» Tasks for this exercise:
(a) Name the topics that the estimated-tax text says its post for the previous quarter covers.
(b) Pick up the text on estimated taxes due today after its final sentence and carry it on.

» Passage to read:

────────────────

Estimated Taxes Due Today

Third quarter estimated taxes, covering June 1 to August 31, are due today.  To learn more about estimated taxes, including due dates, penalties, and different methods for calculating it, see our post for the previous quarter.  But for today, here are the main things you need to know:

  • There is a penalty for underpaying estimated taxes. In 2008, the fine was a 5-6% annual interest rate compounded daily.
  • Generally, you must pay estimated taxes if (1) you expect to owe at least $1000 in taxes after withholdings and credits AND (2) you expect your withholding and credits to be less than (a) 90% of your 2009 taxes or (b) 100% of your 2008 taxes covering 12 months.
  • You still have time to file your estimated taxes today.  If you paid estimated taxes last quarter and did not use the annualized income method to calculate how much you owed, just pay the same as you did last quarter.  If you are not using the annualized income method, to avoid penalties, you only have to pay in estimated taxes the lowest of (1) 100% of your 2008 taxes and (2) 90% of the taxes you expect to owe in 2009.  Divide that amount by 4 and that is your quarterly estimated taxes payment.

────────────────

» Data extract:
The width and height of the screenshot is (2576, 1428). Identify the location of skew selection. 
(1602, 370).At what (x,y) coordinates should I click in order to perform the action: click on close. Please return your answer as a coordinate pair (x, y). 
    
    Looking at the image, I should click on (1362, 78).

────────────────

» Results by task:
(a) Due dates, penalties, and different methods for calculating estimated taxes.

(b)
If you paid last quarter’s estimated taxes using the annualized income method, however, you must do it the same way this quarter.  Use publication 505 to guide you and, if possible, find your calculations from the previous quarter to help you fill in the blanks.

  • Paying is easy. Estimated taxes have the same payment methods as regular taxes, but you do not even have to send in the forms you used to calculate them.  Rather, if you are paying by check or money order, you only need to enclose the Payment Voucher 3 from the form 1040-ES with it.

You may also want to check whether your state requires estimated tax payments as well.  As with the regular income tax, completing state estimated taxes may be easier once you have already calculated your federal one.  And penalties may actually be higher if you don’t file.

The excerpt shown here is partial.